PASSAGE PROVIDED:
Bryobium queenslandicum, commonly known as the dingy urchin orchid, is an epiphytic or lithophytic clump-forming orchid that has cylindrical, fleshy green pseudobulbs, each with two leaves and between three and twelve small, self-pollinating, cream-coloured or pinkish flowers. This orchid only occurs in tropical North Queensland.

==Description==
Bryobium queenslandicum is an epiphytic or lithophytic herb that forms dense clumps with crowded, cylindrical pseudobulbs 40-60 mm long and 8-12 mm wide. Each pseudobulb has two lance-shaped to egg-shaped leaves 60-120 mm long and 16-20 mm wide. Between three and twelve cream-coloured or pinkish, resupinate flowers about 3 mm long and wide are arranged on a flowering stem 20-40 mm long. The flowers are cup-shaped, self-pollinating and hairy on the outside. The sepal and petals are about 3 mm long and 1.5-2 mm wide. The labellum is about 2 mm long and 1.5 mm wide with three lobes. The side lobes are erect and the middle lobe turns downward with two ridges near the base. Flowering occurs from August to October.

EXERCISE OBJECTIVE:
Reproduce the passage on the dingy urchin orchid word for word, beginning at "Bryobium queenslandicum, commonly" and stopping after "tropical North Queensland.".

SUPPLIED RECORDS:
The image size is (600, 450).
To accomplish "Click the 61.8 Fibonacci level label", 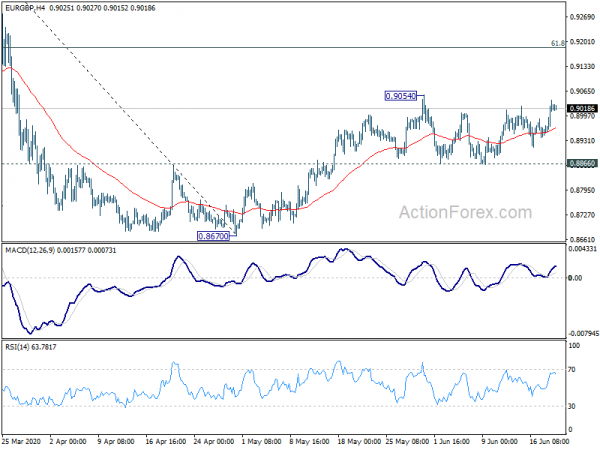I will click(558, 43).
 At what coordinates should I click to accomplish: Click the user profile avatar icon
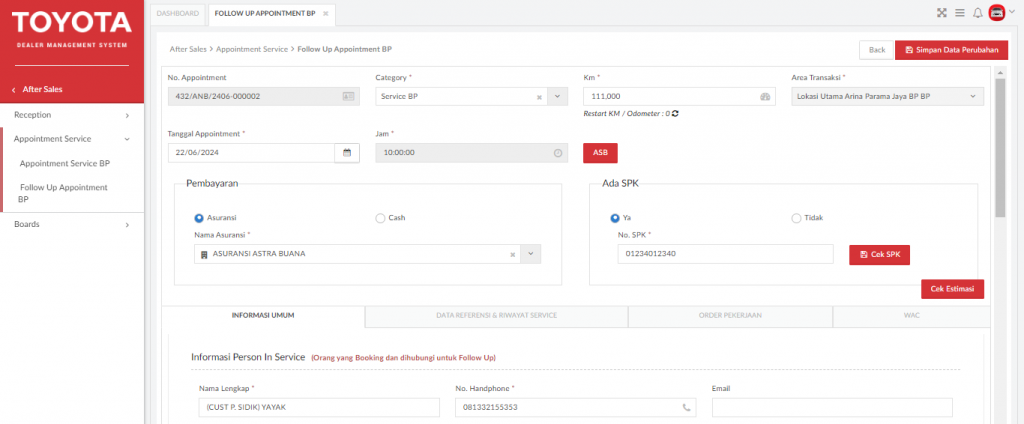(997, 12)
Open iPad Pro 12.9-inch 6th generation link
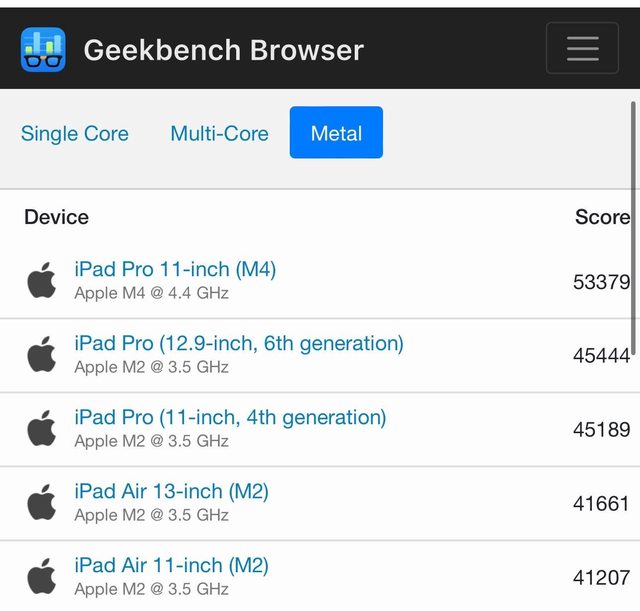The image size is (640, 611). click(x=239, y=343)

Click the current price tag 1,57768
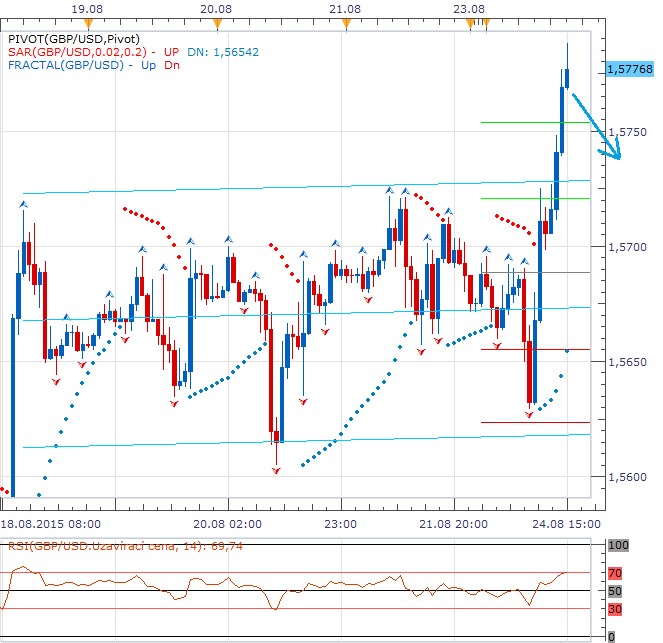(629, 70)
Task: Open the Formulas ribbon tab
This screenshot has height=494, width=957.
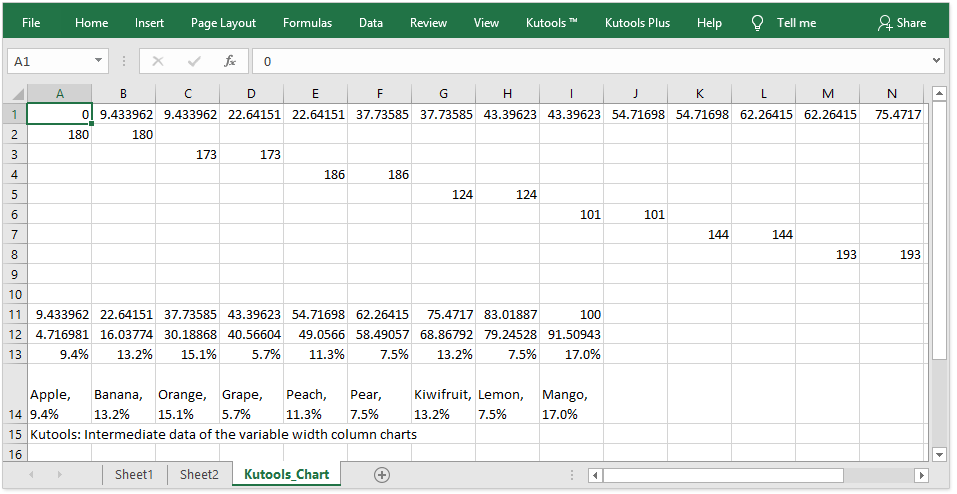Action: click(x=307, y=22)
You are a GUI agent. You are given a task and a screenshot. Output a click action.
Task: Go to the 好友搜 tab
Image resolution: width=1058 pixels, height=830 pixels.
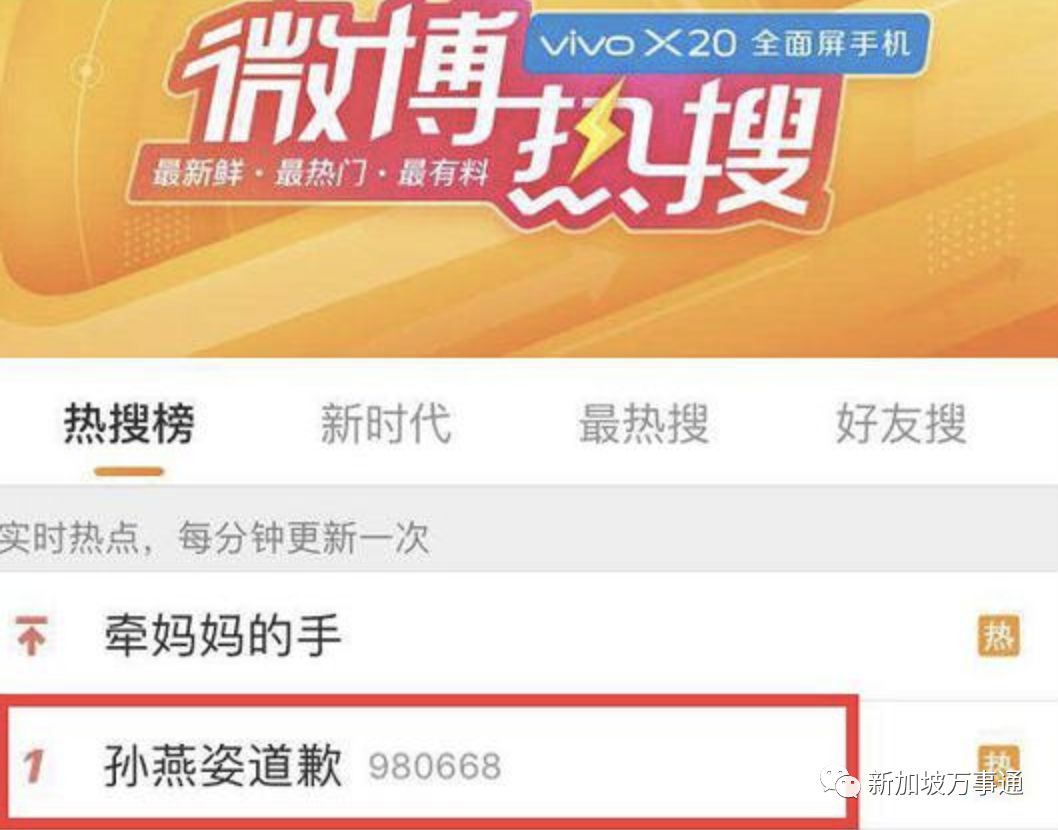tap(901, 424)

SOLUTION TO THIS TASK:
Bryobium queenslandicum, commonly known as the dingy urchin orchid, is an epiphytic or lithophytic clump-forming orchid that has cylindrical, fleshy green pseudobulbs, each with two leaves and between three and twelve small, self-pollinating, cream-coloured or pinkish flowers. This orchid only occurs in tropical North Queensland.